I know a fair number of writers now, but so far only a couple have I known before their books came out. One was Laurie R. King, who chatted to me at my housemates' backyard barbecue about a mystery she was working on. I was polite and sympathetic, but I didn't think it would amount to much. That was before Grave Talent won the Edgar for Best First Novel in 1994, and much before her acclaimed Sherlock Holmes/Mary Russell series took off like gangbusters. So much for my predictive powers.

I should have known better, then, when Natalie Serber's stories began appearing around town. I believe she actually won first place in a short story contest that the bookstore I work in started hosting while she still lived here.I know Natalie a little, mainly because she is a close friend of one of my long time friends. We very briefly shared a book group. So  I must stress that I never thought she wasn't any good--I think I just thought her semi-autobiographical stories would hold more local interest than national.

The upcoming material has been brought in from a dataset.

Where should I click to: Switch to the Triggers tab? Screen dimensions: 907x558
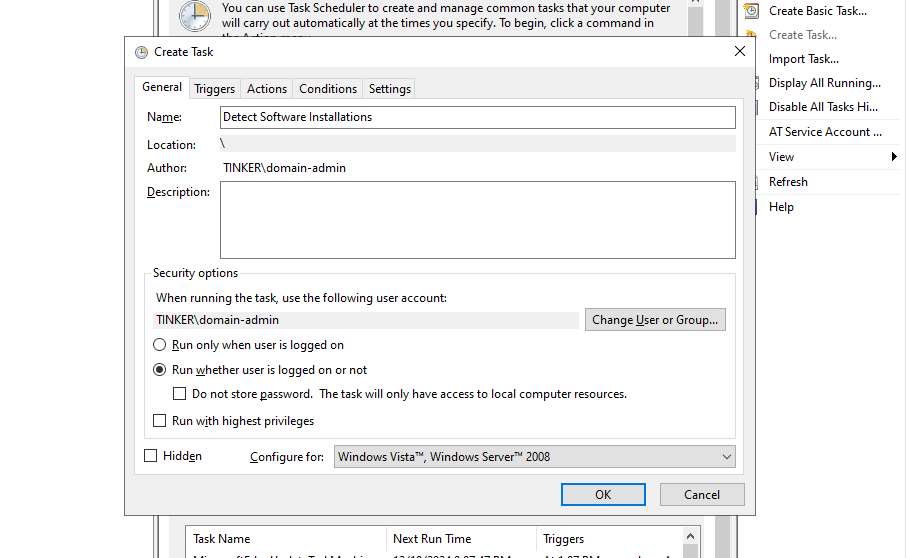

Well, I sure don't mind admitting I was wrong. Shout Her Lovely Name is a terrific collection. I'd place it right up there with another favorite, Melissa Bank's The Girl's Guide to Hunting and Fishing, which also exploits what I assume is autobiographical content to lovely effect. Natalie's collection mainly tracks the ups and downs of Ruby and her daughter Nora, but there are a few unrelated stories thrown in as well. Although I suppose these are a bit disruptive to our more pure involvement with this picaresque pair, I sure wouldn't sacrifice the powerful title story for the sake of purity. The collection is held together by a more universal vision of the lives of mothers and daughters, and the  incidental vagaries of men.

All these stories but particularly the second person Ruby/Nora stories are beautifully observed, with a writerly eye for the telling detail. Although there is a clear gap between the generations, there is none of the" revenge on the parents!" feeling that plagues many writers' stories when they are first granted permission to unleash them. Ruby isn't perfect, but neither is Nora. Neither is anybody else.

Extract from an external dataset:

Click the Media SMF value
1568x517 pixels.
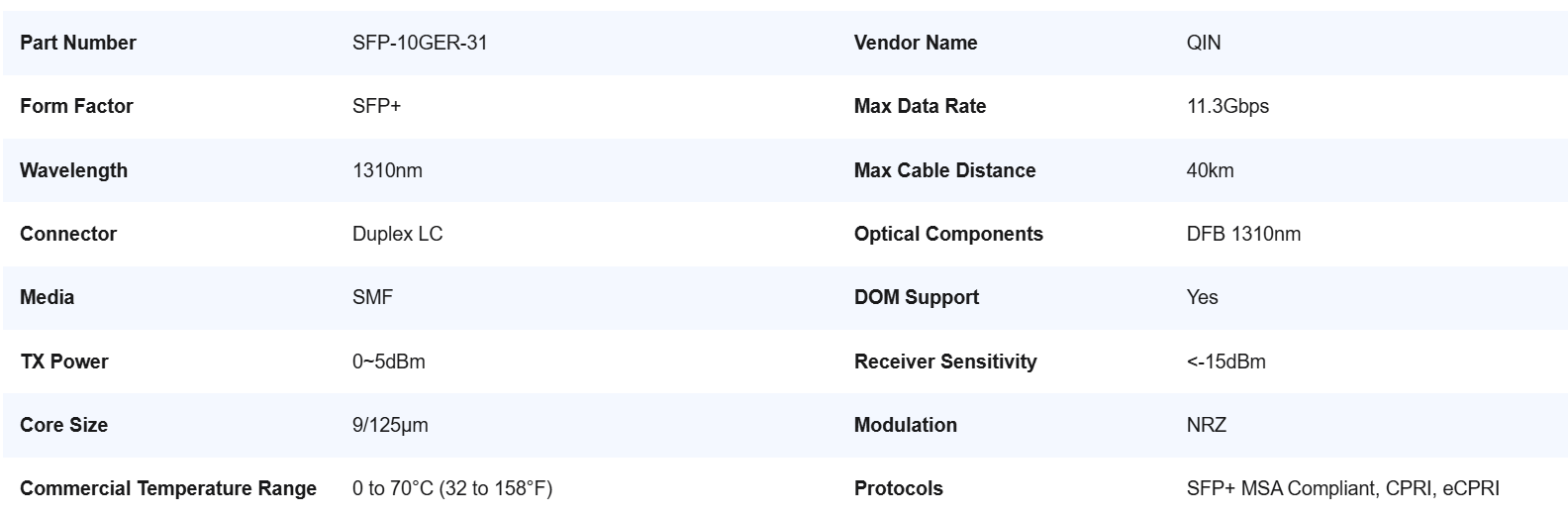pos(372,297)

I really enjoyed this collection and very much look forward to seeing what Natalie Serber, writer-at-large, will do next.  

Tuesday, July 31, 2012

Zeitoun, by Dave Eggers


I've been a bit remiss about posting reviews here lately. Not that anybody minds. I have been reading, but the truth is that a couple of recent books have bogged me down in describing them and I haven't really had the time to do them justice.

The first of these books was ZeitounZeitoun probably got read more because of its famous author than because of the subject himself, and I'm afraid this probably had the opposite effect on me. Living in close proximity to San Francisco, with its renowned 826 Valencia Street writing center/pirate store, I've often wondered if the charismatic Eggers, who seems to have a kind of literary world version of the Midas Touch, isn't just a little too cool for school. And why do all his projects have to be so damned philanthropic and catchy?

Another excuse is that I'm just not much of a one for biography. I don't know why, I just don't gravitate toward it, even though I generally do like well-written ones if I happen to get around to them. Such was the case with this one, which I ended up reading as a bit of research for a project.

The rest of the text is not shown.